Lesen Sie unser Plä­doyer für ei­nen gelas­sene­ren Lebens­stil.

Sei aktiv! Verwirkliche dich selbst! Stecke dir hohe Ziele, und du wirst über dich hinaus­wachsen! Vergeude keine Zeit! Oder willst du riskieren, dass ein anderer an dir vorbei­zieht und die Position erobert, die dir zuge­standen hätte?

So – oder so ähnlich – lauten die Parolen der Ellenbogen­gesellschaft. Gute, voll­bezahlte Arbeitsplätze sind selten geworden. Da ist voller Einsatz gefragt. Überstunden, Kontaktpflege, sich fit halten und ständige Weiter­bildung sind das mindeste, um wenigstens einen Fuß in die Tür zu bekommen.

Allerdings bringt der Aufwand nicht das erwartete Ergebnis. Das zeigt ein einfaches Rechen­beispiel. Nehmen wir an, Sie fangen in einer Bank an, die 200 Mitarbeitern in zehn Filialen beschäftigt. Dann haben Sie 198 Konkurrenten um die Nachfolge für aktuellen Chef gegen sich. Alle außer Sie selbst und dem momentanen Chef. Um Ihren aktuellen Filial­leiter abzulösen, wären immer­hin noch 18 Konkur­renten zu überwinden. Wenigstens ein Drittel von denen ist so jung und ehrgeizig wie Sie.

Das Ergebnis des unermüdlichen Gerangels ist ein steiler Anstieg psy­chischer Erkran­kungen, besonders von Depressionen. Burnout und andere Erschöpfungs­syndrome sind weit verbreitet. Sie sind das Ergebnis hoher Anstrengungen über Jahre, die sich letztlich als vergeblich erwiesen haben.

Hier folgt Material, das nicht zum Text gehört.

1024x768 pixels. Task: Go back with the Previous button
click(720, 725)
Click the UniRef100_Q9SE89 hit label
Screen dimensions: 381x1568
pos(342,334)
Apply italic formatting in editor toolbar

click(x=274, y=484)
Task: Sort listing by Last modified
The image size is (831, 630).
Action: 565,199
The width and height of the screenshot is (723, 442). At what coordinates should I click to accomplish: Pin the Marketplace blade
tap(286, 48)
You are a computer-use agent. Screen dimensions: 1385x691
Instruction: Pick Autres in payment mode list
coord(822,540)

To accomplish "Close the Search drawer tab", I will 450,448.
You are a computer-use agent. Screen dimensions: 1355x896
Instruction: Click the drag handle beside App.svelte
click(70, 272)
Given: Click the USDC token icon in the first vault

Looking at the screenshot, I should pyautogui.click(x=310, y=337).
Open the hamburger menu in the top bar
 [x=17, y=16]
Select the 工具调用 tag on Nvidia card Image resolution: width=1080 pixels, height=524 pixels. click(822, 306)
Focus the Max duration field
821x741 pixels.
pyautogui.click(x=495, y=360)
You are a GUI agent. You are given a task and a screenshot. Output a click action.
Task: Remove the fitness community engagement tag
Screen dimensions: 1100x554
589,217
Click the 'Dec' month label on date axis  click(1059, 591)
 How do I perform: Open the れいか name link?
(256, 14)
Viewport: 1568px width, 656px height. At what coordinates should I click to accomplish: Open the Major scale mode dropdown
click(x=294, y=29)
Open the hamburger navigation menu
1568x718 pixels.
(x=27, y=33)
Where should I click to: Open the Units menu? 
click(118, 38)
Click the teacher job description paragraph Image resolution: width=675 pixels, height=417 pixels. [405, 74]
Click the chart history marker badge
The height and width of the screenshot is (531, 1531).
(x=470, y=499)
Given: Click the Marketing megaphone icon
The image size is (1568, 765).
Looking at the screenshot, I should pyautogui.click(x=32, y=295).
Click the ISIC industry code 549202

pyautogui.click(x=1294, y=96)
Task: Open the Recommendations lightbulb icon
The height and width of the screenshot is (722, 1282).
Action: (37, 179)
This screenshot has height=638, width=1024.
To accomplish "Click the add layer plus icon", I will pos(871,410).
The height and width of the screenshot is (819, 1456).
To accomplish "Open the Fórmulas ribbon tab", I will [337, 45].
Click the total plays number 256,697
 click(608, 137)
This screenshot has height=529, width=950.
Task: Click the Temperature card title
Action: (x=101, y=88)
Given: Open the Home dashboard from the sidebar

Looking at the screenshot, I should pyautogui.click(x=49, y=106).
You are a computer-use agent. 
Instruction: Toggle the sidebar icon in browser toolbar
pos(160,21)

Nicht nur im Beruf, auch im Privatleben gestatten wir uns keine Auszeiten – aus Angst, etwas zu verpassen. Unsere Gesellschaft bietet so viele Möglich­keiten an Hobbys und Veran­staltungen! Mit dem Versuch, sie alle zu nutzen, könnten wir unsere Lebenszeit mehrfach füllen. Mit ihm lässt sich jede Leere und jede Einsamkeit perfekt überspielen.

Ausruhen? Ja gern – vielleicht später. Wenn alle Ziele erreicht sind. Bei erzwungenen Ruhezeiten – etwa beim Warten auf verspätete Züge oder im Stau – zeigt sich, wie gut wir noch in der Lage sind, das Nichtstun zu genießen. Das Wort „Langeweile“ bedeutet ursprünglich eine „lange Weile nichts zu tun“. Aus einem Ruhepunkt im Alltags­stress ist ein gefürchtetes Vakuum geworden.

Die antiken Philosophen empfanden das Nichtstun noch als etwas Positives. In Mußezeiten pflegten sie die Kunst der Seelenruhe (griechisch: Ataraxie). Epikur und Seneca haben darüber längere Schriften verfasst. Sie verbanden mit dieser Kunst zwei Ziele:

  • sich von heftigen Emotionen befreien, inneren Frieden erreichen
  • kreative Potenzen freisetzen, denn ohne Zeitdruck ist der Geist frei für neue Ideen.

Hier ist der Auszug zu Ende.